I probably wouldn't have thought much about this if it was from a research group I hadn't heard of, but Google's Alpha models (e.g. AlphaFold, AlphaGo, AlphaZero) seem to have a reputation for being the cutting edge of machine learning.
Predicting protein folding is somewhat of a different case because the possible inputs and possible outputs are much more constrained, and even then I’ve heard many a grad student complaining about predictions that made no sense. I’m sure this team is more rigorous than others in the AI space, and I’d be happy if these tools stand the test of time. I guess I’ve just learned my lesson re:AI hype one too many times.
 
I also put together a visualisation tool to go with my earlier script, on the dev branch, that can be run locally and accessed through a browser.
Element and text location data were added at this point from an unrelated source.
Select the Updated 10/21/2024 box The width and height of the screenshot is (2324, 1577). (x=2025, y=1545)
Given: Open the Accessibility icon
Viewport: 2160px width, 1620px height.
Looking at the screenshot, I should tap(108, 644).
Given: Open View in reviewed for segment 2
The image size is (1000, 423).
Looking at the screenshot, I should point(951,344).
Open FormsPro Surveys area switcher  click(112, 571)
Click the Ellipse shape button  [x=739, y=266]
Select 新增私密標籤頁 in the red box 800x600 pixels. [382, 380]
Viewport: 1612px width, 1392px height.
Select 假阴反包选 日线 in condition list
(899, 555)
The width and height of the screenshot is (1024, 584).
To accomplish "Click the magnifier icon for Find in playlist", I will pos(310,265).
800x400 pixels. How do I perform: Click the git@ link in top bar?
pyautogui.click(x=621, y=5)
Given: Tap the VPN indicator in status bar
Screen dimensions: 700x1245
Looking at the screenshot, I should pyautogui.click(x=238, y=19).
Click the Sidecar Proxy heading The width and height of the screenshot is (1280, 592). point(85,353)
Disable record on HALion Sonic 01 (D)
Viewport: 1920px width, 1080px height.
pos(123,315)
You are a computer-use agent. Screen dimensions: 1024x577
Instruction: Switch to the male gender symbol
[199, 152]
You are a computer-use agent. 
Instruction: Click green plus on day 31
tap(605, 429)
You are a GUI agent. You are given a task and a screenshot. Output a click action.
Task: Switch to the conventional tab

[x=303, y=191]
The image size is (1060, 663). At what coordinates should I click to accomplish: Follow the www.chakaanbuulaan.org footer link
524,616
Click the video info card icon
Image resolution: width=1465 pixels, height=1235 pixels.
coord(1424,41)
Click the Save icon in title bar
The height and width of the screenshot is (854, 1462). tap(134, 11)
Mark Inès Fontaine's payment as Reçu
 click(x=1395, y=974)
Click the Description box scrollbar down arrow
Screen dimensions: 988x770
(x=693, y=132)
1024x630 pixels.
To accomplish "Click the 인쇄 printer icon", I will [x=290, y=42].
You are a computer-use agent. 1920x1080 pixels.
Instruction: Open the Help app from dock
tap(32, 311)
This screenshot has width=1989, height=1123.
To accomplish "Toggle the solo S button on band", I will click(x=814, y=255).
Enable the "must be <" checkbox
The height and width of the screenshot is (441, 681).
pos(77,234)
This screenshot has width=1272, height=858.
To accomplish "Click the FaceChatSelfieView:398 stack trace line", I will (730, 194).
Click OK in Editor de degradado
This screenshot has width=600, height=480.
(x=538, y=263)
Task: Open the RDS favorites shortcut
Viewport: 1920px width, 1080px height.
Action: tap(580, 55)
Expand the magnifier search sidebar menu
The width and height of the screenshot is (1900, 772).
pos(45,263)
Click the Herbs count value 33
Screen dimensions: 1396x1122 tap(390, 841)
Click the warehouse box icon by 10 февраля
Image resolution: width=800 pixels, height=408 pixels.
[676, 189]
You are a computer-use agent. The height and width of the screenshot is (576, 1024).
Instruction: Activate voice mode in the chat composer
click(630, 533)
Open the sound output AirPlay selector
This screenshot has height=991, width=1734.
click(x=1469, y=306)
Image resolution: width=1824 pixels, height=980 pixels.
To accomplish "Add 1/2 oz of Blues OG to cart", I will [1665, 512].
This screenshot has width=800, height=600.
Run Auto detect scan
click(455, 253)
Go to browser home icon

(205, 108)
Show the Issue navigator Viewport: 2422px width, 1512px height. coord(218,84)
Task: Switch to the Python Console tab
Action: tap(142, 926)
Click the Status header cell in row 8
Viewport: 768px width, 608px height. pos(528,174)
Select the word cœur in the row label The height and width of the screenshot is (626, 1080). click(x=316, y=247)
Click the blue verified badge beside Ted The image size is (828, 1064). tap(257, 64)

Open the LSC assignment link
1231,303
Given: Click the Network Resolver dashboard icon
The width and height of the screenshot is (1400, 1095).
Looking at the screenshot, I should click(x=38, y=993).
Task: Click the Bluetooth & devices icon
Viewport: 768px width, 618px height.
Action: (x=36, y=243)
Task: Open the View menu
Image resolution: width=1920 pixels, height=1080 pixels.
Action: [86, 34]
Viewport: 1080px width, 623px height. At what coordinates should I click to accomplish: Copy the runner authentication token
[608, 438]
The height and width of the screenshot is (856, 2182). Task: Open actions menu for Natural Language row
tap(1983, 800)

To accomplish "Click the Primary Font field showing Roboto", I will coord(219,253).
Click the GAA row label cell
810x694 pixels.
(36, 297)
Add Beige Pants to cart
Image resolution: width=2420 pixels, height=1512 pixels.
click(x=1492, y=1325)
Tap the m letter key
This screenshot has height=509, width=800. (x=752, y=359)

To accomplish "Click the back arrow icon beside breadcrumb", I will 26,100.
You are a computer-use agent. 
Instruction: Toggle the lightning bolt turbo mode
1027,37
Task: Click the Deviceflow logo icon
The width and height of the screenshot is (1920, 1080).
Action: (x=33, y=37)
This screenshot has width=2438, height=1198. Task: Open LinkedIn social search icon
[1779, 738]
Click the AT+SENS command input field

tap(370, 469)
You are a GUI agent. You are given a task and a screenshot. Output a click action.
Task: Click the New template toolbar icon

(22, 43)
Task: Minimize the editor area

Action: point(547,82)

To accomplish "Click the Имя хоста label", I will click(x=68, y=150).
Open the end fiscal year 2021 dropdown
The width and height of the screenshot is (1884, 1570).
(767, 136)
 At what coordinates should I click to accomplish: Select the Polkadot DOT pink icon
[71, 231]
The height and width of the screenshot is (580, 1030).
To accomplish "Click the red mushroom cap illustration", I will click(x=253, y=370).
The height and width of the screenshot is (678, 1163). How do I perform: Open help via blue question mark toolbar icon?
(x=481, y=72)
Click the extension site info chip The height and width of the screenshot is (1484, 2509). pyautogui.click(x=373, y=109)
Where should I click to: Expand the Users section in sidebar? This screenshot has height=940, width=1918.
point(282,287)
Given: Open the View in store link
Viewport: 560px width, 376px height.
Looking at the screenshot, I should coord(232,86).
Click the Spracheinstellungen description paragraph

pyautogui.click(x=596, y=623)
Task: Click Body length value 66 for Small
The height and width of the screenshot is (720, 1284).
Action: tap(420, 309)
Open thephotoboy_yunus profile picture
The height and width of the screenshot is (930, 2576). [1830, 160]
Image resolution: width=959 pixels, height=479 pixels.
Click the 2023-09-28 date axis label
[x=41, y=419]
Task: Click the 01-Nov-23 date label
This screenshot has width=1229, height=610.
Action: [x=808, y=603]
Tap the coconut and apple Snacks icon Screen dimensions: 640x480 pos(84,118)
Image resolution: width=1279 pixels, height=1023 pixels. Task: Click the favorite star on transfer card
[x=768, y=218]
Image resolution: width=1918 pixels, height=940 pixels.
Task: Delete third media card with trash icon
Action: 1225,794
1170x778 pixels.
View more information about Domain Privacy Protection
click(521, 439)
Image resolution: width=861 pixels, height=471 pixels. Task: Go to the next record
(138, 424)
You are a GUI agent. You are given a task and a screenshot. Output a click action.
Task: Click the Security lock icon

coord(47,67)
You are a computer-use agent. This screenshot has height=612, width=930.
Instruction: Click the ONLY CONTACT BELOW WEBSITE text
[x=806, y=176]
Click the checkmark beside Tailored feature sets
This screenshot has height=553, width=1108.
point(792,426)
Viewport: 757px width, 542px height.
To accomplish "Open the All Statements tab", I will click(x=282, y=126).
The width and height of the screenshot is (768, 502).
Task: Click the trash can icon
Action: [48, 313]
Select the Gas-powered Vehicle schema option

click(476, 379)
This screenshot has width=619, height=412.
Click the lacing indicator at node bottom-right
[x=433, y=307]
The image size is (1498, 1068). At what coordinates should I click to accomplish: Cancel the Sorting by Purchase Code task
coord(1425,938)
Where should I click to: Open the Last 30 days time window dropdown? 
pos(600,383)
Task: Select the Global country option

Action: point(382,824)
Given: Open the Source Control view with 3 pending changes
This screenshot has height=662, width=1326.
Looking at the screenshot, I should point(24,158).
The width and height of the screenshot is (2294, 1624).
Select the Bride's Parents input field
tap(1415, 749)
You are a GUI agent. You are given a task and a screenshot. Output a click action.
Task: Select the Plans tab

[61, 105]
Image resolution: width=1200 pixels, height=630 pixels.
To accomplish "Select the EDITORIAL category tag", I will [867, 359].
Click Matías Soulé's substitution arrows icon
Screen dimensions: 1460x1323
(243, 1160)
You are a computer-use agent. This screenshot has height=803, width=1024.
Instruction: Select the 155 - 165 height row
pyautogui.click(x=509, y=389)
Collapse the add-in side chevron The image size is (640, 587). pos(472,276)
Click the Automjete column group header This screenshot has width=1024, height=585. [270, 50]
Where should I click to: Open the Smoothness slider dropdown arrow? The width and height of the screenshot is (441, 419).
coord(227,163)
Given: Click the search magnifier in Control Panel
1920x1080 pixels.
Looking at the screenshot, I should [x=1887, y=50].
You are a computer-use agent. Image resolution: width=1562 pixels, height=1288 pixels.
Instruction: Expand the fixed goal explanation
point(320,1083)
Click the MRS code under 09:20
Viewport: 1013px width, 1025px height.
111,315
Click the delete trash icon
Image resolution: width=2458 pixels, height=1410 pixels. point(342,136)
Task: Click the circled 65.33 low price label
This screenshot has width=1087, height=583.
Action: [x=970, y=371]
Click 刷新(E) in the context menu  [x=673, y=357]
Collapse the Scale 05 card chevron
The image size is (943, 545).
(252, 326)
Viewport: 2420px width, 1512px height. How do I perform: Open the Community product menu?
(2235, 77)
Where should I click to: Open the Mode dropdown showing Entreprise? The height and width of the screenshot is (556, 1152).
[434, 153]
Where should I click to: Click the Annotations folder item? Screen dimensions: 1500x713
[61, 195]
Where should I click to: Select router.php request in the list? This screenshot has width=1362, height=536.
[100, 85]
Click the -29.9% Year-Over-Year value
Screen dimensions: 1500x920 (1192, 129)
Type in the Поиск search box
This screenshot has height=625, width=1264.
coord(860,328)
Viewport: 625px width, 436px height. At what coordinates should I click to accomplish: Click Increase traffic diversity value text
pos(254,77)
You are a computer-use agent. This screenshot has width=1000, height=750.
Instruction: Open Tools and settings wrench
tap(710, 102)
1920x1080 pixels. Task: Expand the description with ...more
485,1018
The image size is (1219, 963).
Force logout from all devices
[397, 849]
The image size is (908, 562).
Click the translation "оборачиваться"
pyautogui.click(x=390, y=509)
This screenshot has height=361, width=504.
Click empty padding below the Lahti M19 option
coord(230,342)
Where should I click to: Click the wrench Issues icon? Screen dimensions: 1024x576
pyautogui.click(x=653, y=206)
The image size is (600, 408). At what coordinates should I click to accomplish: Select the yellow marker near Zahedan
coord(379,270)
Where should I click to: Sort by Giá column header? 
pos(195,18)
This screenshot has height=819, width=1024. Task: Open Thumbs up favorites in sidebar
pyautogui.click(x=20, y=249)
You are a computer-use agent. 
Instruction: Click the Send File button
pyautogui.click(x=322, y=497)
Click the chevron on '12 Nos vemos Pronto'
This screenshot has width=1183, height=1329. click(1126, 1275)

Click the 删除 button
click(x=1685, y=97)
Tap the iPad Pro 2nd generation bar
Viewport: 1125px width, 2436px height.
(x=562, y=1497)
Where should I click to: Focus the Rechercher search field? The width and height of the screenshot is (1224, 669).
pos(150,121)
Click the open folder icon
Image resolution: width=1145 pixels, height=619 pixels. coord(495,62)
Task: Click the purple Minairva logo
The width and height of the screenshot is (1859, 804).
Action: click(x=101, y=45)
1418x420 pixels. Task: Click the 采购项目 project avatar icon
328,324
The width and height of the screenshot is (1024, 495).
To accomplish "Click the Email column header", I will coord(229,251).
I can guarantee this will be full of incorrect scientific assumptions, behaviour which mischaracterises data and misunderstandings of APIs as well as bugs!

It’s not meant to be anything more than something for experimenting with, a toy, something to help me/us understand the tools more than the data, despite the slightly puffed up readme (I got gemini to generate these based upon the code and chat history while making this). But you can select snps, tissues and generate plots from alphagenome nice and quickly. So again, maybe something to pick up and build upon later if/when we understand things more.